Change of Lecture: 18th December 2017
Unfortunately, Professor Trevor Kerry has been taken ill and will not be able to deliver the planned lecture "Viewpoints & Points of View":
This lecture was to be a look at the ways in which the viewpoint we select for an image affects the 'message' the image puts across, to ourselves and others; and that within images there are hidden points of view.
A number of members had been looking forward to this lecture; we hope to be able to reschedule it for a future date once Professor Kerry is back on his feet.
Annual Exhibition (2019) Themed Print and Themed PDI Section Themes
As already noted, the 2017–2018 season sees The Society move, away from themed sections in the Photographer of the Year heats, to entries of 6 images (1 representing each theme) in the Annual Exhibition. The same themes apply to both Themed Print and Themed PDI sections and each author may make up to 2 complete entries in each section.
Assuming the steps taken, at the 2017 AGM, to manage the volume of POY entries work and are proved necessary – and that the themed sets of 6 images sections in the 2018 Annual Exhibition are well supported and go to plan – the following themes will apply for these sets in the 2019 Annual Exhibition:
While authors are free to explore any ideas these themes invoke for them, it is worth noting that the Annual Exhibition judge will take into account how well they believe the author has interpreted the brief. As such, subtle and fringe interpretations may not fare as well in judging as obvious ones – even where the less obvious image would have won in an open section. Having said that, more obvious interpretations may suggest themselves to multiple authors, so, try to be creative.
For those struggling to interpret these catchy theme titles, the following non-prescriptive and non-exhaustive definitions may help.
We're not talking about snapping your restaurant meal to post on social media here and nor does this image need to be the sort of thing your see used in cook books, advertising for restaurants or supermarkets, or the final shot before the judges (of certain well known cooking programmes) tuck in.
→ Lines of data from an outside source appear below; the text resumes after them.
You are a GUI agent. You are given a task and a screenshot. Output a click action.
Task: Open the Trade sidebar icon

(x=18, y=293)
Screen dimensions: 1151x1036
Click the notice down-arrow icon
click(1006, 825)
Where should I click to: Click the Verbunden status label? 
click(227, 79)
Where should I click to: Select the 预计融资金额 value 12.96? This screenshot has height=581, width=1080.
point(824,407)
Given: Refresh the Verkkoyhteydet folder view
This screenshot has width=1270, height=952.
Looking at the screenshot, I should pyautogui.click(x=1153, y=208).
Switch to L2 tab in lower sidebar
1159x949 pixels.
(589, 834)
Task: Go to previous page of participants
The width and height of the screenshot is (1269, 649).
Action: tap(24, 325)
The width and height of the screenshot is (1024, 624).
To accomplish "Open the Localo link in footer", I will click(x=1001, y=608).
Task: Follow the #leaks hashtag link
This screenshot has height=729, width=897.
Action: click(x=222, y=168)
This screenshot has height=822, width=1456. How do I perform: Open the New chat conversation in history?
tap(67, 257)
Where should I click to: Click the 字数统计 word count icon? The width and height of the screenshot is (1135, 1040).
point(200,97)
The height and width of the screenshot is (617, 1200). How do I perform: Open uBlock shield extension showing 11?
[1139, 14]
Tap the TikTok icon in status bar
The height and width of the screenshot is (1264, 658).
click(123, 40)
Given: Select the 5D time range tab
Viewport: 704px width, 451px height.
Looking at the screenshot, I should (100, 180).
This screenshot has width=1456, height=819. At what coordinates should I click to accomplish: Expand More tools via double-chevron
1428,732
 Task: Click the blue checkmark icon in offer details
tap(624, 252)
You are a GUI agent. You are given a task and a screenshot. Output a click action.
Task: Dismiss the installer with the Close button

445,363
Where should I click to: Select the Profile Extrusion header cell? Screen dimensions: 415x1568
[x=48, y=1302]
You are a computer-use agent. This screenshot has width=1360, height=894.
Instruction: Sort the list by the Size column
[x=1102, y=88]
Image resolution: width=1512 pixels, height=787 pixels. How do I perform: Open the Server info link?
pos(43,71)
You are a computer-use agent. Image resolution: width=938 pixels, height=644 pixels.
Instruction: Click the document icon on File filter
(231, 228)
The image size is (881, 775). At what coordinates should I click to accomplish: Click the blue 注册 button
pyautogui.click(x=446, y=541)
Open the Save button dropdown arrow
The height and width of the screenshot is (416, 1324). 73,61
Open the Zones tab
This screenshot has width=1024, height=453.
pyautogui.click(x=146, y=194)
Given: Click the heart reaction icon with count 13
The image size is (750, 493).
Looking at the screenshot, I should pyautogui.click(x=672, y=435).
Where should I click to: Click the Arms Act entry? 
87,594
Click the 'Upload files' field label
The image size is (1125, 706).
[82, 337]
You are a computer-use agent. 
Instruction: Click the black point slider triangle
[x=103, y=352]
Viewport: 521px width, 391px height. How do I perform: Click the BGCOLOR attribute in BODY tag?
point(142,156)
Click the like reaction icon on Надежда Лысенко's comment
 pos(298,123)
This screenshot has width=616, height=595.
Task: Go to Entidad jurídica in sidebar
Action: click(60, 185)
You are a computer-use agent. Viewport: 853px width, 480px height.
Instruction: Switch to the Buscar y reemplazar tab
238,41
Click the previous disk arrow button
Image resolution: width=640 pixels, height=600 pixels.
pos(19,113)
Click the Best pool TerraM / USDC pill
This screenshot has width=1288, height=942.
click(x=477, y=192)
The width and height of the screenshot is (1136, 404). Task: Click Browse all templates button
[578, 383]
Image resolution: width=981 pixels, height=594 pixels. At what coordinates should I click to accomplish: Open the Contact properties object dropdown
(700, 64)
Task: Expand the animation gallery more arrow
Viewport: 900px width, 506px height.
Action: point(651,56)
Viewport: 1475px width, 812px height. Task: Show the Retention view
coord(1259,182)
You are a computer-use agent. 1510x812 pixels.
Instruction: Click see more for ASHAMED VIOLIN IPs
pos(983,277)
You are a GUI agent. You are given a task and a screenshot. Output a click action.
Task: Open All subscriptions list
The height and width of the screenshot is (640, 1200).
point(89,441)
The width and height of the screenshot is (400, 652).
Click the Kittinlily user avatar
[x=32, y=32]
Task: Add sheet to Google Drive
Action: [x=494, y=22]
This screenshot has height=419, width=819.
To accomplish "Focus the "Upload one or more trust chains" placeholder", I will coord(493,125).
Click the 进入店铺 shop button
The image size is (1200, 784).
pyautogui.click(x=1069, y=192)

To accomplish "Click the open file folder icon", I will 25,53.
Images of food could just as easily encompass ingredients, preparation, and enjoyment of food, as well as the classic presentation short.
You don't necessarily need a hand model and fine jewellery for this image, nor do you need to worry about the rest of the model: hands with character and hands doing things are both fair game for this theme.
The word horticulture is a combination of two Latin words 'hortus' (garden) and 'cultura' (cultivation); while agriculture replaces 'hortus' with 'ager' (field). Horticulture is therefore practiced on a smaller scale, in more enclosed plots, than agriculture – and is more likely to promote biodiversity and ecological succession. Horticulture deals with the art, science, technology, and business of growing plants, as well as the study of plants, plant conservation, landscape restoration, landscape and garden design, construction, and maintenance, and includes multiple sub-groups – which cover the cultivation of fruits, herbs, nuts, mushrooms, seeds, sprouts, vegetables, and even seaweeds, along with non-food crops such as algae, flowers, grass, ornamental plants and trees, and medicinal plants. So, 'the world's your oyster', oh wait, that would count as animal husbandry wouldn't it?
In visual arts, and other mediums, minimalism is a style that uses pared-down design elements – basically, like this definition, less is more.
Whether capturing the subject's mood or attempting to evoke a mood in the viewer, we're not just talking about capturing a pretty (or technically challenging) picture here – it's time to dig deep and find your emotional side, or even to get poetic.
Landscapes are predominantly natural or rural and cityscapes tend to be grand vistas of urban sprawl and epic architecture. So what exactly are roadscapes then? For this theme you should be thinking of cityscapes on a local and more personal or intimate scale; not so much a scene within which you might find the haunts (including homes and workplaces) of hundreds of thousands of strangers, as one that could hide one's local haunts or those of friends and neighbours.